UDP preserves message boundaries at the socket API level: one sendto() call creates one UDP datagram, which arrives as one recvfrom(). However, if the datagram exceeds the path MTU, IP will fragment it into multiple IP packets at the network layer. All fragments must arrive and be reassembled by the destination IP stack before UDP delivers the complete datagram to the application. A single lost fragment causes the entire datagram to be dropped (IP reassembly timeout). This is why UDP-based protocols typically keep datagrams under the path MTU.

Prerequisites

  • TCP/IP model
  • MTU and fragmentation
  • Socket programming

Key Points

  • UDP preserves message boundaries: one send = one receive (at the socket layer).
  • TCP is a byte stream: message boundaries are the application's responsibility.
  • IP fragmentation happens below UDP — large UDP datagrams can be split by IP, but any lost fragment drops the whole datagram.
  • DNS traditionally uses UDP (single request/response fits in one small datagram). Falls back to TCP for responses > 512 bytes.

When applications choose UDP

DNS queries: A DNS request + response fits in a single UDP exchange. No handshake overhead. If the response is lost, the resolver retries. TCP fallback for large responses (DNSSEC, zone transfers).

Real-time media (video/audio): Video conferencing (Zoom, WebRTC) uses UDP. A late video frame is worse than a lost one — retransmitting stale frames would increase latency and buffer more than the loss harms quality. Applications implement their own jitter buffers and loss concealment.

Online games: Player position updates at 60Hz. A missed position update becomes irrelevant 16ms later when the next one arrives. The game applies dead reckoning (extrapolate position) for lost packets. Retransmitting stale positions would cause ghost-like jumps.

QUIC (HTTP/3): QUIC runs over UDP but implements its own reliability, ordering, and TLS. This lets QUIC avoid TCP's head-of-line blocking: in HTTP/2 over TCP, a single lost packet stalls all multiplexed streams. QUIC over UDP handles per-stream loss independently.

📝UDP checksum: optional in IPv4, mandatory in IPv6

The UDP checksum covers the UDP header, data, and a pseudo-header derived from the IP header (source IP, destination IP, protocol, UDP length). This cross-layer check catches packets delivered to the wrong destination due to IP routing errors.

In IPv4, a checksum of 0x0000 means "no checksum" — the sender disabled checksum computation. This is allowed for performance in trusted networks (e.g., within a datacenter over lossless Ethernet).

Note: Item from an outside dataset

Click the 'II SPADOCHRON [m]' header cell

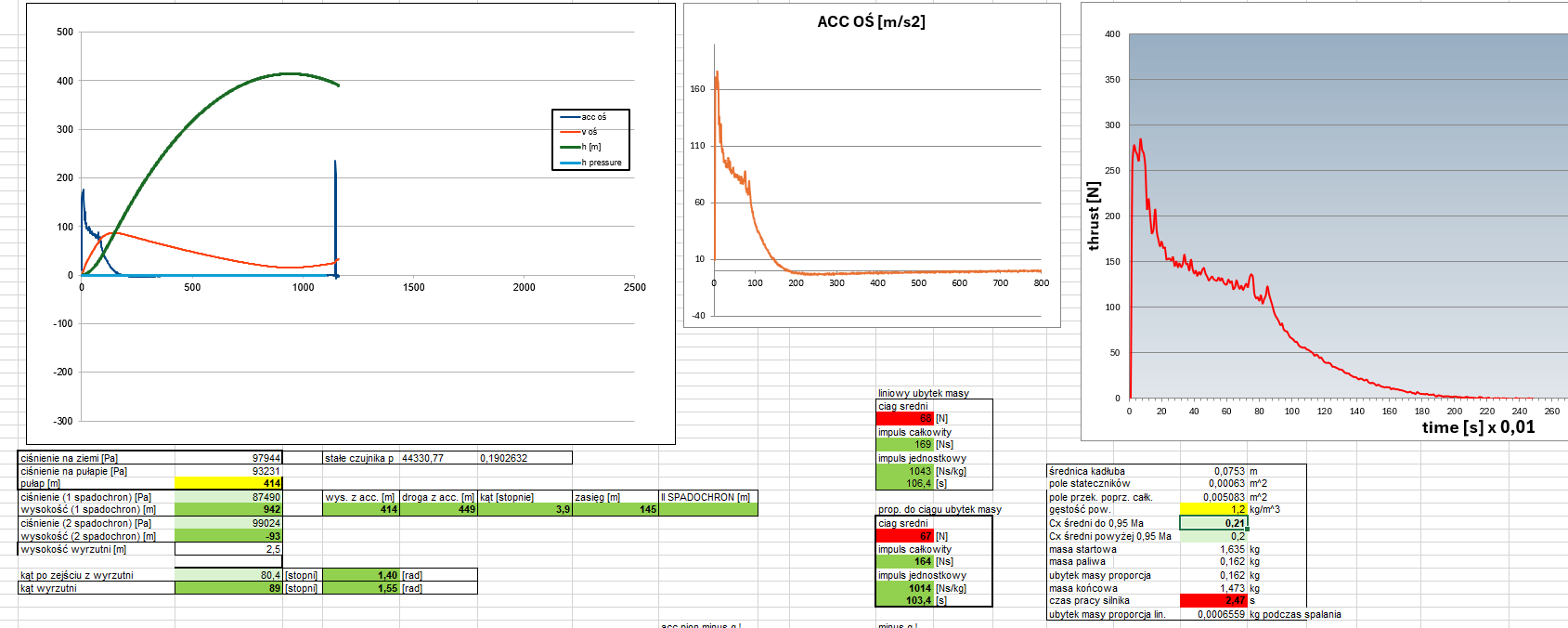707,497
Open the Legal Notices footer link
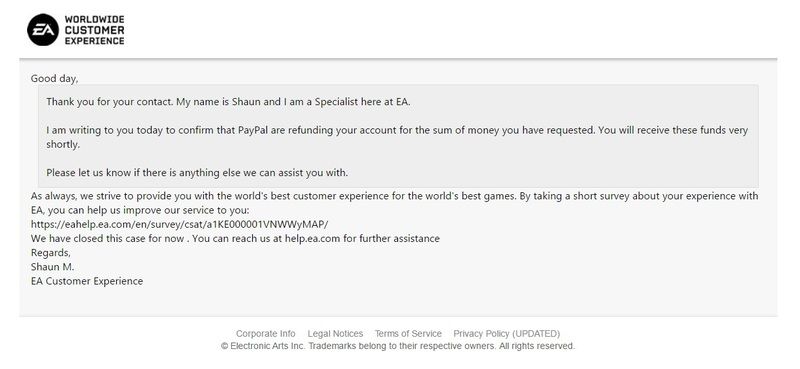Viewport: 800px width, 369px height. pos(335,333)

In IPv6, the UDP checksum is mandatory because IPv6 removed the IP header checksum.

For applications that need stronger integrity guarantees (e.g., DTLS, QUIC), application-layer MACs replace or augment the UDP checksum.

An application sends two UDP messages — first 100 bytes, then 50 bytes — to a server. The server calls recvfrom() once. What does it receive?

easy

UDP preserves message boundaries. TCP is a byte stream and does not.

  • A150 bytes — UDP buffers both messages and delivers them together
    Incorrect.UDP doesn't buffer and combine messages. Each sendto() creates a separate datagram. The server receives exactly one datagram per recvfrom() call.
  • B100 bytes — the first message sent
    Correct!UDP preserves message boundaries. The first sendto(100) creates a 100-byte datagram; the second sendto(50) creates a separate 50-byte datagram. The server's first recvfrom() receives exactly the first datagram (100 bytes). The 50-byte datagram stays in the socket receive buffer until the next recvfrom() call. Compare to TCP: if you send 100 then 50 bytes over TCP, the server might receive 150 bytes in one read() call because TCP is a byte stream with no message boundaries.
  • C50 bytes — UDP delivers the most recently sent message first
    Incorrect.UDP doesn't reorder messages (unless they arrive out of order at the network level, which is rare on local networks). Messages arrive in send order for simple local communication.
  • DIt depends on network conditions — UDP may split or merge datagrams
    Incorrect.UDP doesn't merge datagrams at any level. IP fragmentation can split large datagrams at the IP layer, but the receiving IP stack reassembles them before delivering to UDP. The application always gets one complete datagram per recvfrom().

Hint:UDP is message-oriented, not stream-oriented. How does that affect receive behavior?